| TASK STATEMENT |
In the entries that follow, the line with "You are a computer-use" opens the range and the line with "Click the blue" closes it; repeat that range exactly, both lines included.

Segment Start: INPUT DATA

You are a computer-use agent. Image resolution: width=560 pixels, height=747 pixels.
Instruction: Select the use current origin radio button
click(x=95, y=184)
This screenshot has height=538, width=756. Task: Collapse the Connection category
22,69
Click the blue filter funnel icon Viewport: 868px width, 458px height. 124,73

Segment End: INPUT DATA
Segment Start: INPUT DATA

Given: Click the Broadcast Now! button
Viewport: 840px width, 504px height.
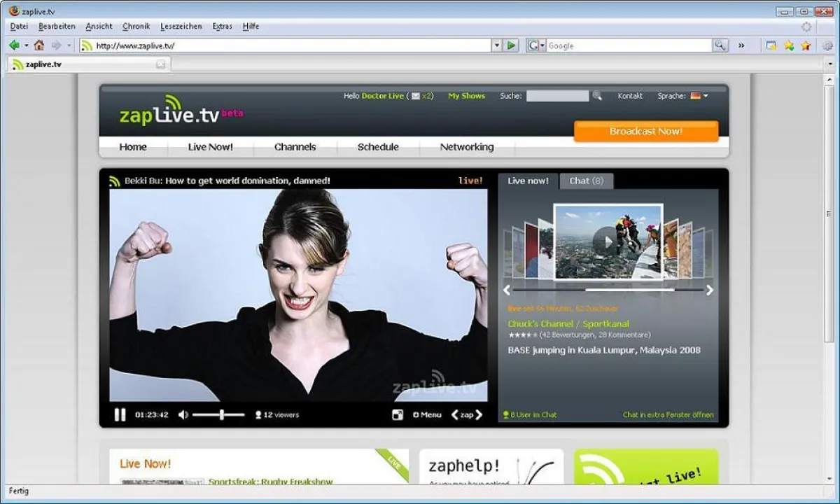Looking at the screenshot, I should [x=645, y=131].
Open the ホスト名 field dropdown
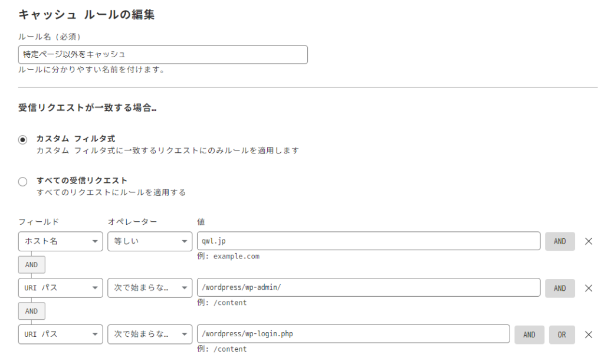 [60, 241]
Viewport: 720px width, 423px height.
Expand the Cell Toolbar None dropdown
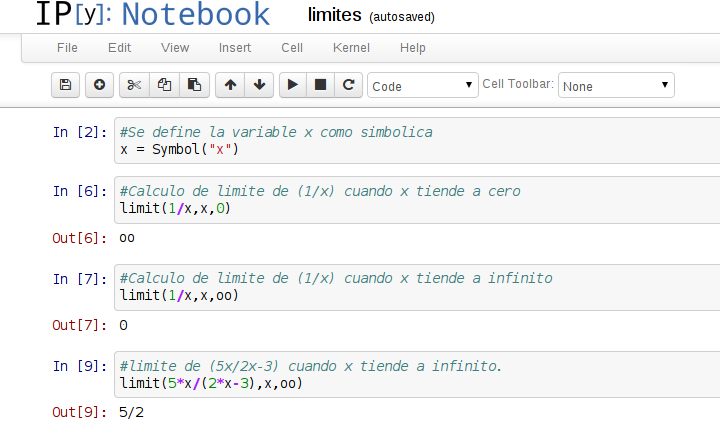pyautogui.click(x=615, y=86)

Segment End: INPUT DATA

| WRITTEN SOLUTION |
You are a computer-use agent. Image resolution: width=560 pixels, height=747 pixels.
Instruction: Select the use current origin radio button
click(x=95, y=184)
This screenshot has height=538, width=756. Task: Collapse the Connection category
22,69
Click the blue filter funnel icon Viewport: 868px width, 458px height. 124,73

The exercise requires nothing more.